[[ INFORMATION, beginning ]]

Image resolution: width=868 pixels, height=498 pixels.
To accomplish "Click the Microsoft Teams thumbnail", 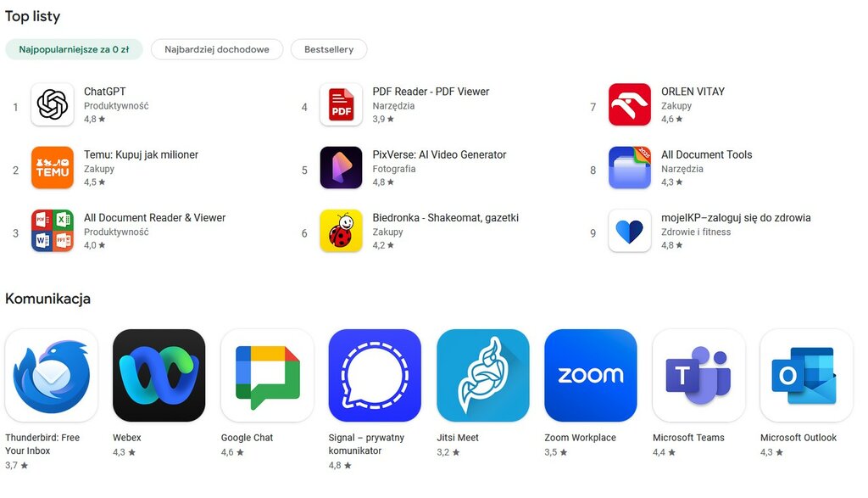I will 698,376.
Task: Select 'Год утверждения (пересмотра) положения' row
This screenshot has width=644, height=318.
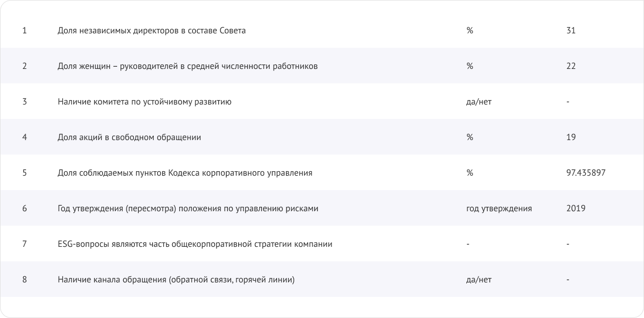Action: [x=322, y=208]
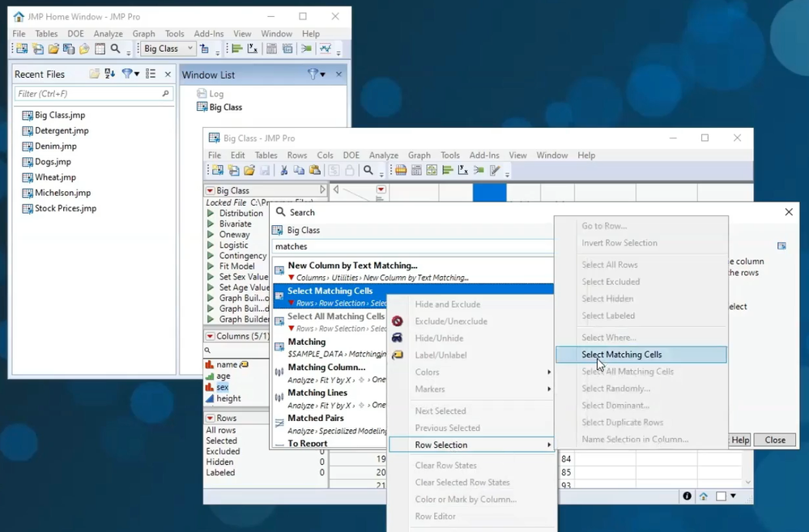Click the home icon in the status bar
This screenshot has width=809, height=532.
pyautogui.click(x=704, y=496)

[[ INFORMATION, end ]]
[[ INFORMATION, beginning ]]

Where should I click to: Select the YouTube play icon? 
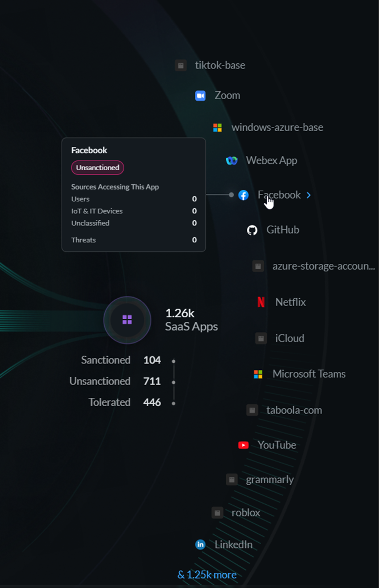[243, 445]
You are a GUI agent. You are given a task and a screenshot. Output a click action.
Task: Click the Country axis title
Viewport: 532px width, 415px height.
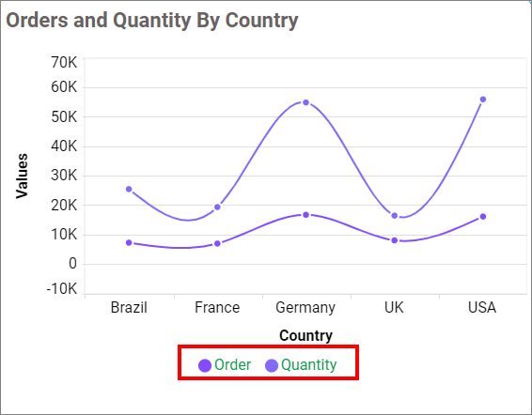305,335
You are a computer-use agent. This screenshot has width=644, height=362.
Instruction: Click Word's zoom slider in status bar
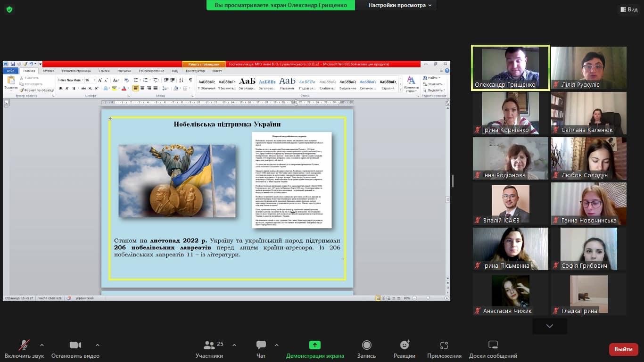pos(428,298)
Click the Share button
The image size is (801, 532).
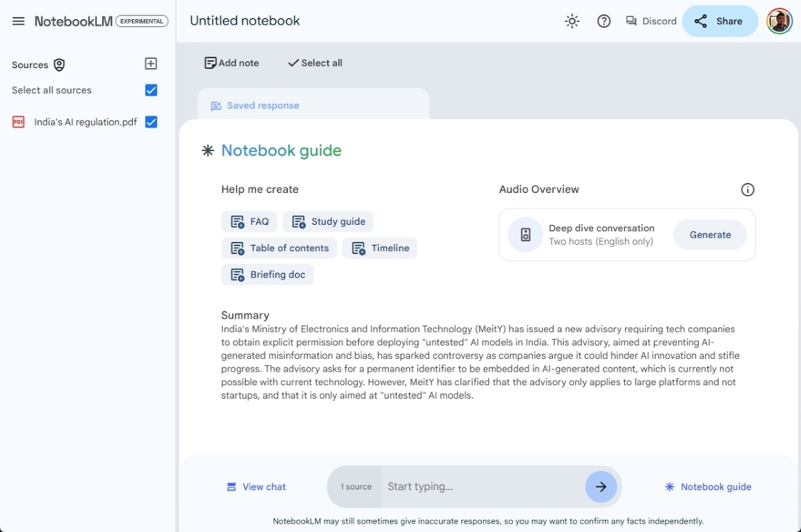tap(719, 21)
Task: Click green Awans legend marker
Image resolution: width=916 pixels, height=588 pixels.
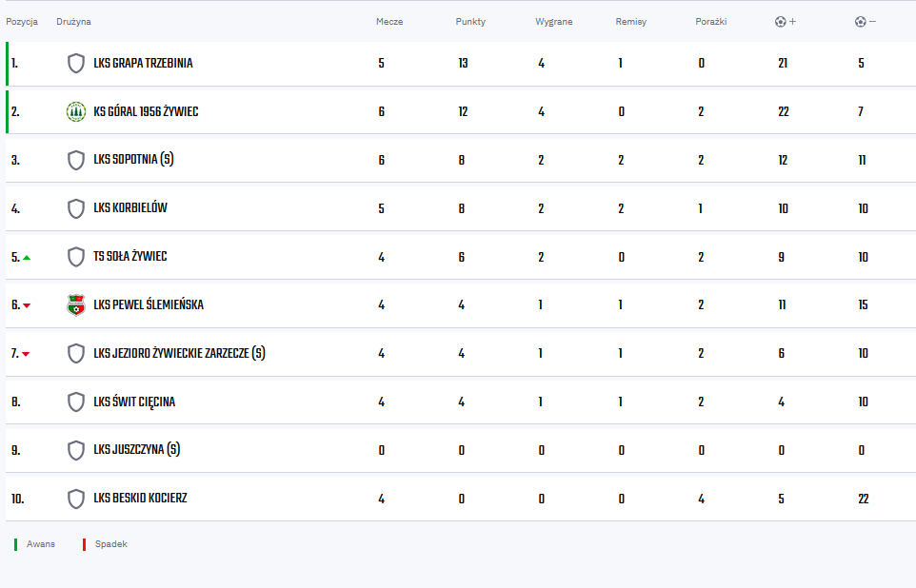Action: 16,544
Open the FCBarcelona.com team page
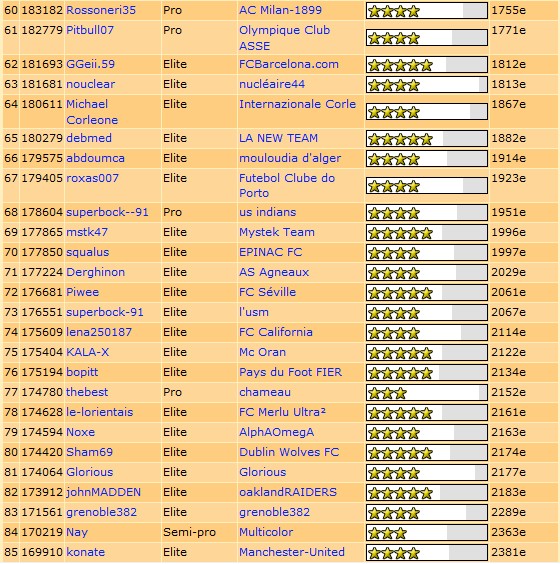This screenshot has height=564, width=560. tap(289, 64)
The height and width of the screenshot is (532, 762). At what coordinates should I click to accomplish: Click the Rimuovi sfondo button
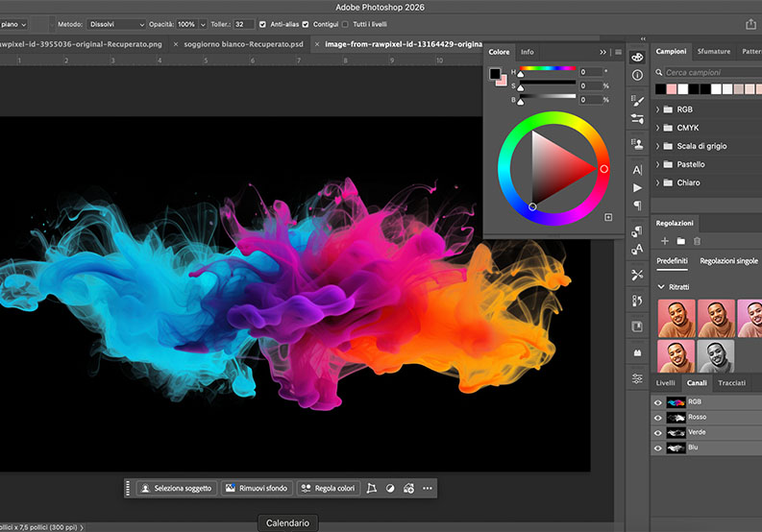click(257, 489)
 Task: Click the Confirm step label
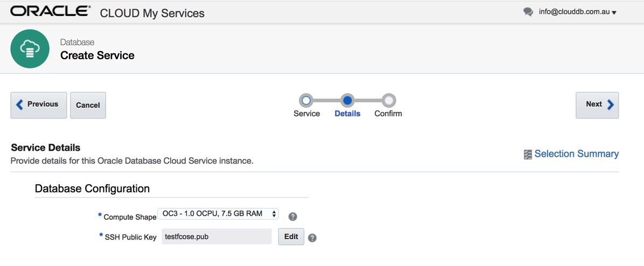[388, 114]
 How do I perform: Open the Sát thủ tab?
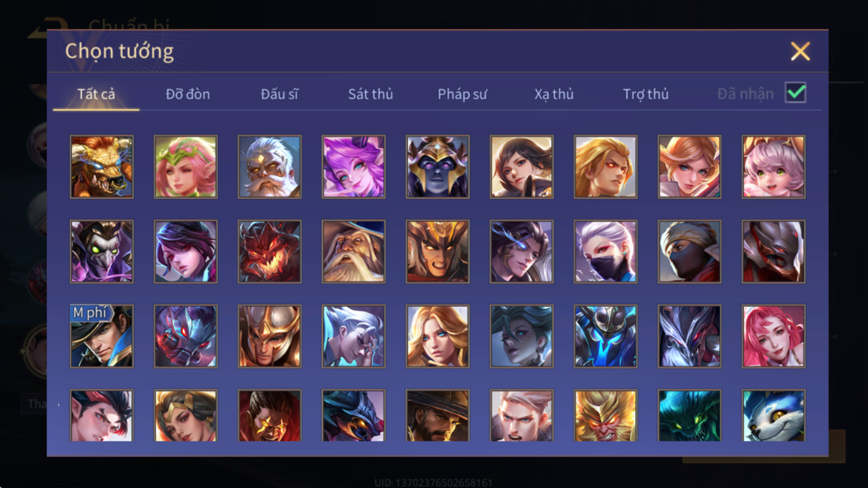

[[ INFORMATION, end ]]

-- WORK TO BE COMPLETED --
Exact copy, no pictures. Write out the lines in the entries above, starting with the line with "Open the FCBarcelona.com team page" and going on through the line with "How do I perform: Open the Sát thủ tab?", keeping both.

-- TASK ANSWER --
Open the FCBarcelona.com team page
This screenshot has height=564, width=560. tap(289, 64)
The height and width of the screenshot is (532, 762). At what coordinates should I click to accomplish: Click the Rimuovi sfondo button
click(257, 489)
 Task: Click the Confirm step label
[388, 114]
 How do I perform: Open the Sát thủ tab?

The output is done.